My dad recently sent me the book Grit by Angela Duckworth. She also did a TED Talk on the same subject a few years ago. I've so far only read the preface and the first chapter, but already this concept and this author's story resonated with me immensely.

What I've gathered so far is that Grit = Passion + Perseverance

After only a few pages, Dr. Duckworth has already got me thinking about my own grittiness.

Perseverance is a quality I know I have. The book's preface tells the story of her father constantly reminding her that she was not a genius. As the daughter of an immigrant too, this method of motivation by...candid feedback...felt very familiar. I do believe at least part of my general resilience to being told no or that I'm not good enough comes directly from my experience of being told that exact thing on the regular by one of the people I wanted the most to impress and make proud.

My other parent is a literal genius, easily qualifying for Mensa membership and still working and publishing at 79. As a result, I have never been under the impression that I was the smartest person in the room. That carried over into school, where I would describe myself as "the dumbest person in honors classes." Concepts that came easily to everyone around me came a little slower and with more effort. If I was to get the grades expected of me, I had to have perfect attendance, perfect homework completion, and simply grind harder than my classmates. I did just that and, for the most part, it worked.

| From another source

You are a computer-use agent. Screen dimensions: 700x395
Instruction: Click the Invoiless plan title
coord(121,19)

Same in sports. I was never going to be the fastest or the best ball handler, but I never gave up on a soccer field. If I was knocked down I popped back up. If I was injured I played through the pain (don't do that, kids). I played defense like my life depended on no one getting near the goal.

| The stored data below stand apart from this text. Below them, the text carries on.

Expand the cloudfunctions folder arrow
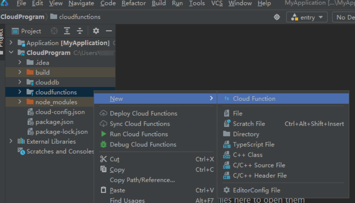The image size is (355, 203). 20,92
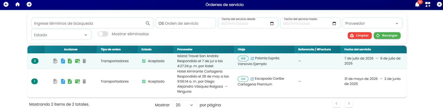The height and width of the screenshot is (108, 443).
Task: Go to home icon
Action: pyautogui.click(x=18, y=4)
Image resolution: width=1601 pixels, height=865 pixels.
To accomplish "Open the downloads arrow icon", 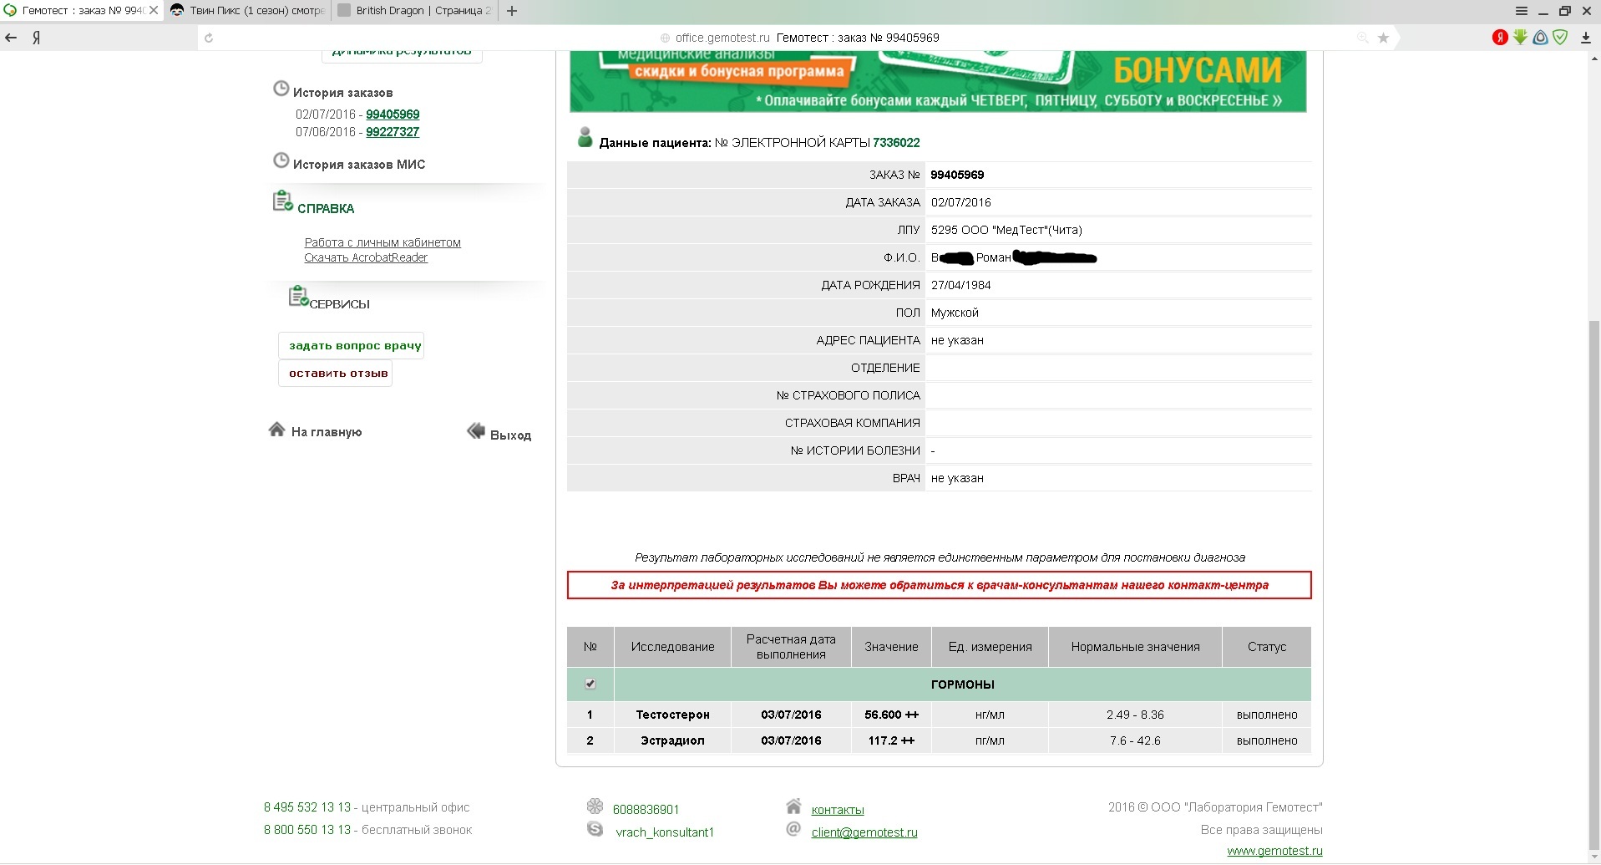I will coord(1585,38).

I opted to be on JV soccer as a senior in high school because, as I mentioned, I was not going to be making the Olympic team any time soon, and I would rather play every minute than ride the bench for my final season. I also appreciated the JV coaches, who cared less about scoring goals or fancy ball-handling skills than about fostering a team of confident women who played well together. I also had the opportunity to be captain, which I relished immensely. I had these sophomores and juniors who looked to me for guidance and support and to set an example and it made me want to be the best leader I could possibly be.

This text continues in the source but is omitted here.